Total Pageviews

Wednesday, April 27, 2011

Do you have to be Oaxacaquena to paint Oaxaca?

After a lifelong love affair with Mexico and all things Oaxacan, Chicago artist Nancy Hild moved to the Zapotec community of Juchitan de Zaragoza, where she found its noisy chaos and abundance of colors and sounds wonderfully over stimulating. For more than three years, she captured its ancestral culture in several series of paintings. Among them are still life portraits of women in the marketplace engaged in the trade of such animals as iguanas, turkeys, chickens, fish and crabs, to feed the community. This series is the embodiment of two themes that has fascinated Hild: the intimate spaces of women and the role of animal life in human culture. According to her, these things have the “enduring power to explain ourselves and the world around us in the forms of myths, symbols, stereotypes and metaphors.”
Three years ago, Nancy moved to historic Oaxaca de Juarez to continue her love affair and to further her explorations and interpretations of Oaxacan culture. An engaged and avid collector of things as well as images, she processes all of them as a stream of consciousness that emerges as a visual collage of a new reality, a creation of what she calls “hyper-realism.” While her works appear to be portraits of real people or animals in their natural environment, they are in fact a collection of those harbored images rendered into still-lifes.
Because of their luminescent quality, her works are often mistaken for works in oil, but are actually the result of her painstaking technique of building layers of acrylic. This method is akin to the Renaissance process of egg-tempera. Developed over a lifetime of painting, she uses tiny strokes to create myriad layers, each lightly sanded and reapplied, until Hild states, “light emerges.”
To her, it is a meditative process, motivated by the belief that any task should be approached as though one has a lifetime to do it.
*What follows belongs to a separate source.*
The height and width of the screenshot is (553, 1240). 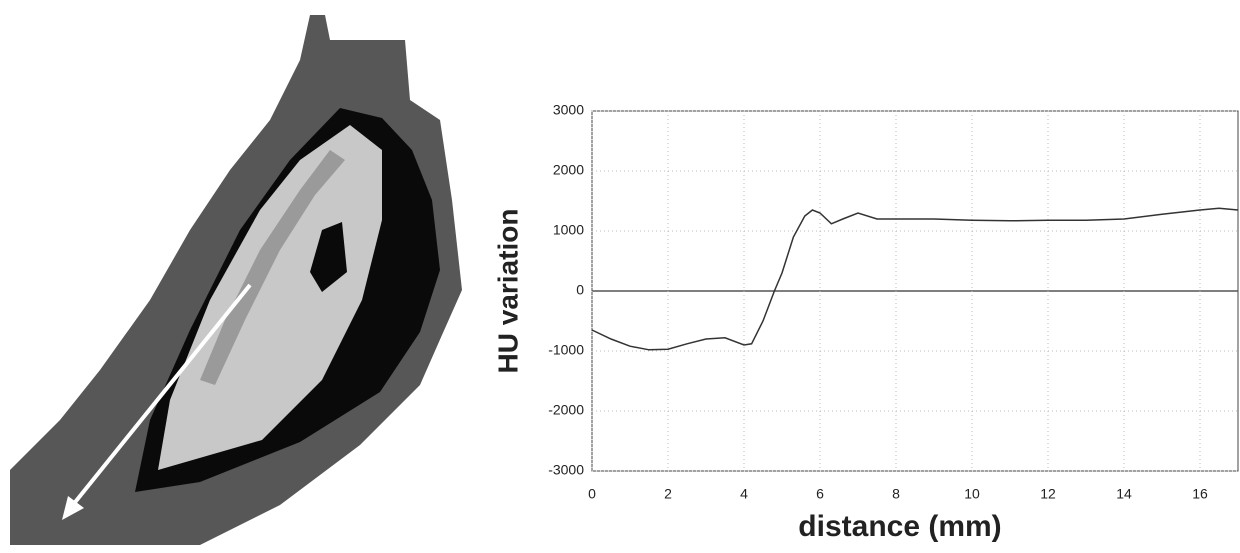 I want to click on arrow-head, so click(x=73, y=508).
Accordingly, her canvases, depending on size and detail, take anywhere between a month and a year or more to create. Interestingly, her Master of Fine Art from the University of Indiana is in printmaking (lithography), which has influenced her work to some degree.
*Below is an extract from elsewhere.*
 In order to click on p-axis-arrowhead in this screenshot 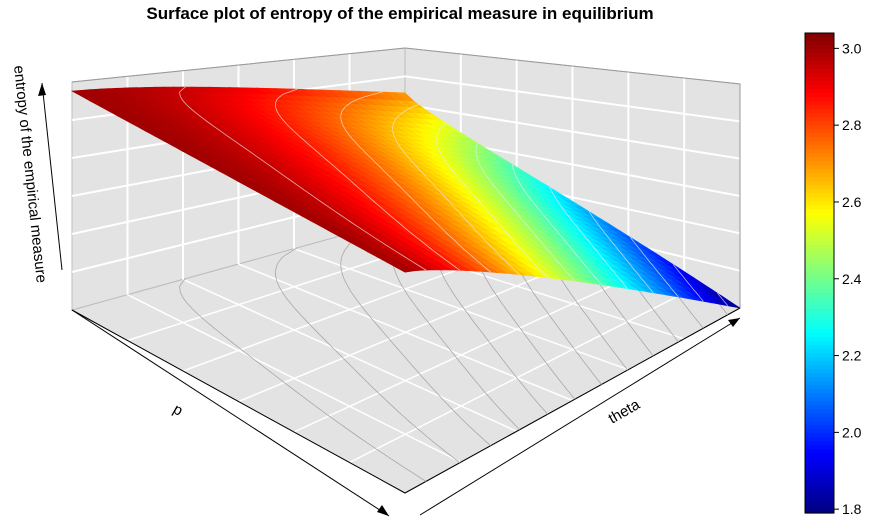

Nancy Hild was born in Ohio but had been based in Chicago for 30 years prior to moving to Oaxaca. Her work has been shown in numerous galleries, museums and cultural centers in the United States and internationally. In addition, she has received various awards, such as the U.S. National Endowment for the Arts, a U.S. representative in China’s event “Shanghai in the eyes of the world artists, and listed in Who’s Who in American Art.